Saved data entries
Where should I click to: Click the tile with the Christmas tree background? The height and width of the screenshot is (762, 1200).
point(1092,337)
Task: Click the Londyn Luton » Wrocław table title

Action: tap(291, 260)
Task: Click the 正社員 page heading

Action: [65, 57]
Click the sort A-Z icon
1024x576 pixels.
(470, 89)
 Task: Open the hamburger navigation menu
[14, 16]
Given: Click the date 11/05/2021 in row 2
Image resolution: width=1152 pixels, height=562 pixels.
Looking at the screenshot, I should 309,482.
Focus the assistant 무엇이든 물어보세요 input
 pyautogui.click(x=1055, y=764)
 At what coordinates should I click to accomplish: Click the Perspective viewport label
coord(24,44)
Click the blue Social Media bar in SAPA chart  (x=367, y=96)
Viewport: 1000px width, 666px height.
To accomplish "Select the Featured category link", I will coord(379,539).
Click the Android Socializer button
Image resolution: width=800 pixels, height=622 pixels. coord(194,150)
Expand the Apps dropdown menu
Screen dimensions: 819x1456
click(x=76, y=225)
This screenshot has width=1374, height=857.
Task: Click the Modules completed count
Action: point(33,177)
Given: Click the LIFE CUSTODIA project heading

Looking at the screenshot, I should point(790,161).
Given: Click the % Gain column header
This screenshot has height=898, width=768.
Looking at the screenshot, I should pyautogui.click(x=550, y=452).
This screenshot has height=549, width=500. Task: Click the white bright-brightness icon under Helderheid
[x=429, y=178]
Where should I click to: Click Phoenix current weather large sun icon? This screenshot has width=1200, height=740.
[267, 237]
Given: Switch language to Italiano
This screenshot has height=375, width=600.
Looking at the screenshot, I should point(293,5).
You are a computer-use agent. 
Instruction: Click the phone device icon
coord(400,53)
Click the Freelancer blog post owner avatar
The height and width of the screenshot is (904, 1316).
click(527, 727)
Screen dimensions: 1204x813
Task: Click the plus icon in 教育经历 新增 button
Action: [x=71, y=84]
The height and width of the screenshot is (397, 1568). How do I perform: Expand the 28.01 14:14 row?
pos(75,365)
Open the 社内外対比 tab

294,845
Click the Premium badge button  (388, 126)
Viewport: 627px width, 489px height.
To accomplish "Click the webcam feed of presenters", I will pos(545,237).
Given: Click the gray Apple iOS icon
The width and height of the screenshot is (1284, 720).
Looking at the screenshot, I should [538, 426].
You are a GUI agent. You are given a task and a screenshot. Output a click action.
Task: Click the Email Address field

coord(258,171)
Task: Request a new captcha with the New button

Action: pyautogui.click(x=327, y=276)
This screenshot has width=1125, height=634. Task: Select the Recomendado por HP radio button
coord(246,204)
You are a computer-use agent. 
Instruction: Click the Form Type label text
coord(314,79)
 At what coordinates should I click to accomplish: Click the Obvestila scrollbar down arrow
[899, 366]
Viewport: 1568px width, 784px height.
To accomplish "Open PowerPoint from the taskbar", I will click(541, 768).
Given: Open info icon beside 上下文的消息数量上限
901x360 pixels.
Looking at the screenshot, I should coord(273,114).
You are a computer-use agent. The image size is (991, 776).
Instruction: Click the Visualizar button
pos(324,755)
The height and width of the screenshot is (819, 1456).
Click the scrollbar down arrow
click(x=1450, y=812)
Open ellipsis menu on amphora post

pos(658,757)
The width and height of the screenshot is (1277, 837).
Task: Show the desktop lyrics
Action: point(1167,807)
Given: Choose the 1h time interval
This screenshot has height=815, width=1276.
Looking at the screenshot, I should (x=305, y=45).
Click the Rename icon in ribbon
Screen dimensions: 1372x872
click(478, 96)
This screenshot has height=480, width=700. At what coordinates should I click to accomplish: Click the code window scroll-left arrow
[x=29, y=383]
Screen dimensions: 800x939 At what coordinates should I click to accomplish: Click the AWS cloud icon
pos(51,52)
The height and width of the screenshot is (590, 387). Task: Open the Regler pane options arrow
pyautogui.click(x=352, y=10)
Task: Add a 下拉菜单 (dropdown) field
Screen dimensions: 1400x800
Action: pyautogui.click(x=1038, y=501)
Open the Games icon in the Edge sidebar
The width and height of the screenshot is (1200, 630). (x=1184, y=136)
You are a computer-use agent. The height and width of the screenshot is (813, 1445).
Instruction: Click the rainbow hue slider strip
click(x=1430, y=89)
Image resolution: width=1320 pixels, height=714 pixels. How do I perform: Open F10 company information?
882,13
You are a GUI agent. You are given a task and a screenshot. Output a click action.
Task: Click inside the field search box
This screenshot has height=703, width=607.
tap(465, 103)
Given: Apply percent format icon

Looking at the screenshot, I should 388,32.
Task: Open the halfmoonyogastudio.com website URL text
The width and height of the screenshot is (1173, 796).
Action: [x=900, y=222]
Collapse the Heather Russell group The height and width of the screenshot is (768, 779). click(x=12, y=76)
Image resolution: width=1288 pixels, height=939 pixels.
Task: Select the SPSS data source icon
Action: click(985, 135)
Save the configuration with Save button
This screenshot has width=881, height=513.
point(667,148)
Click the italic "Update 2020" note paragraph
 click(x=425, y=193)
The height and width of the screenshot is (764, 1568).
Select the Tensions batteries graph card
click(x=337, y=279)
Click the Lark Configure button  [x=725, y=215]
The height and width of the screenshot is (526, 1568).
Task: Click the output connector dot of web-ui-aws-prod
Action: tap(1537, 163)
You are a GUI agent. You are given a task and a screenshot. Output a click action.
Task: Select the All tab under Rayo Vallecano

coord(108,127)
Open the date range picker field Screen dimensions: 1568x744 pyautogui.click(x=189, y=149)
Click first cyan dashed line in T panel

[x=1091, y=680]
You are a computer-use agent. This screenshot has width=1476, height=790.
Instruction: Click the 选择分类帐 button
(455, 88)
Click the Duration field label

• [Task brief] Would you retype all of the data exactly as shown?

• [Result]
Where should I click to: Click the tile with the Christmas tree background? The height and width of the screenshot is (762, 1200).
point(1092,337)
Task: Click the Londyn Luton » Wrocław table title

Action: tap(291, 260)
Task: Click the 正社員 page heading

Action: [65, 57]
Click the sort A-Z icon
1024x576 pixels.
(470, 89)
 Task: Open the hamburger navigation menu
[14, 16]
Given: Click the date 11/05/2021 in row 2
Image resolution: width=1152 pixels, height=562 pixels.
Looking at the screenshot, I should 309,482.
Focus the assistant 무엇이든 물어보세요 input
 pyautogui.click(x=1055, y=764)
 At what coordinates should I click to accomplish: Click the Perspective viewport label
coord(24,44)
Click the blue Social Media bar in SAPA chart  (x=367, y=96)
Viewport: 1000px width, 666px height.
To accomplish "Select the Featured category link", I will coord(379,539).
Click the Android Socializer button
Image resolution: width=800 pixels, height=622 pixels. coord(194,150)
Expand the Apps dropdown menu
Screen dimensions: 819x1456
click(x=76, y=225)
This screenshot has width=1374, height=857.
Task: Click the Modules completed count
Action: point(33,177)
Given: Click the LIFE CUSTODIA project heading

Looking at the screenshot, I should point(790,161).
Given: Click the % Gain column header
This screenshot has height=898, width=768.
Looking at the screenshot, I should pyautogui.click(x=550, y=452).
This screenshot has height=549, width=500. Task: Click the white bright-brightness icon under Helderheid
[x=429, y=178]
Where should I click to: Click Phoenix current weather large sun icon? This screenshot has width=1200, height=740.
[267, 237]
Given: Switch language to Italiano
This screenshot has height=375, width=600.
Looking at the screenshot, I should point(293,5).
You are a computer-use agent. 
Instruction: Click the phone device icon
coord(400,53)
Click the Freelancer blog post owner avatar
The height and width of the screenshot is (904, 1316).
click(527, 727)
Screen dimensions: 1204x813
Task: Click the plus icon in 教育经历 新增 button
Action: [x=71, y=84]
The height and width of the screenshot is (397, 1568). How do I perform: Expand the 28.01 14:14 row?
pos(75,365)
Open the 社内外対比 tab

294,845
Click the Premium badge button  (388, 126)
Viewport: 627px width, 489px height.
To accomplish "Click the webcam feed of presenters", I will pos(545,237).
Given: Click the gray Apple iOS icon
The width and height of the screenshot is (1284, 720).
Looking at the screenshot, I should [538, 426].
You are a GUI agent. You are given a task and a screenshot. Output a click action.
Task: Click the Email Address field

coord(258,171)
Task: Request a new captcha with the New button

Action: pyautogui.click(x=327, y=276)
This screenshot has width=1125, height=634. Task: Select the Recomendado por HP radio button
coord(246,204)
You are a computer-use agent. 
Instruction: Click the Form Type label text
coord(314,79)
 At what coordinates should I click to accomplish: Click the Obvestila scrollbar down arrow
[899, 366]
Viewport: 1568px width, 784px height.
To accomplish "Open PowerPoint from the taskbar", I will click(541, 768).
Given: Open info icon beside 上下文的消息数量上限
901x360 pixels.
Looking at the screenshot, I should coord(273,114).
You are a computer-use agent. The image size is (991, 776).
Instruction: Click the Visualizar button
pos(324,755)
The height and width of the screenshot is (819, 1456).
Click the scrollbar down arrow
click(x=1450, y=812)
Open ellipsis menu on amphora post

pos(658,757)
The width and height of the screenshot is (1277, 837).
Task: Show the desktop lyrics
Action: point(1167,807)
Given: Choose the 1h time interval
This screenshot has height=815, width=1276.
Looking at the screenshot, I should (x=305, y=45).
Click the Rename icon in ribbon
Screen dimensions: 1372x872
click(478, 96)
This screenshot has height=480, width=700. At what coordinates should I click to accomplish: Click the code window scroll-left arrow
[x=29, y=383]
Screen dimensions: 800x939 At what coordinates should I click to accomplish: Click the AWS cloud icon
pos(51,52)
The height and width of the screenshot is (590, 387). Task: Open the Regler pane options arrow
pyautogui.click(x=352, y=10)
Task: Add a 下拉菜单 (dropdown) field
Screen dimensions: 1400x800
Action: pyautogui.click(x=1038, y=501)
Open the Games icon in the Edge sidebar
The width and height of the screenshot is (1200, 630). (x=1184, y=136)
You are a computer-use agent. The height and width of the screenshot is (813, 1445).
Instruction: Click the rainbow hue slider strip
click(x=1430, y=89)
Image resolution: width=1320 pixels, height=714 pixels. How do I perform: Open F10 company information?
882,13
You are a GUI agent. You are given a task and a screenshot. Output a click action.
Task: Click inside the field search box
This screenshot has height=703, width=607.
tap(465, 103)
Given: Apply percent format icon

Looking at the screenshot, I should 388,32.
Task: Open the halfmoonyogastudio.com website URL text
The width and height of the screenshot is (1173, 796).
Action: [x=900, y=222]
Collapse the Heather Russell group The height and width of the screenshot is (768, 779). click(x=12, y=76)
Image resolution: width=1288 pixels, height=939 pixels.
Task: Select the SPSS data source icon
Action: click(985, 135)
Save the configuration with Save button
This screenshot has width=881, height=513.
point(667,148)
Click the italic "Update 2020" note paragraph
 click(x=425, y=193)
The height and width of the screenshot is (764, 1568).
Select the Tensions batteries graph card
click(x=337, y=279)
Click the Lark Configure button  [x=725, y=215]
The height and width of the screenshot is (526, 1568).
Task: Click the output connector dot of web-ui-aws-prod
Action: tap(1537, 163)
You are a GUI agent. You are given a task and a screenshot. Output a click action.
Task: Select the All tab under Rayo Vallecano

coord(108,127)
Open the date range picker field Screen dimensions: 1568x744 pyautogui.click(x=189, y=149)
Click first cyan dashed line in T panel

[x=1091, y=680]
You are a computer-use agent. This screenshot has width=1476, height=790.
Instruction: Click the 选择分类帐 button
(455, 88)
Click the Duration field label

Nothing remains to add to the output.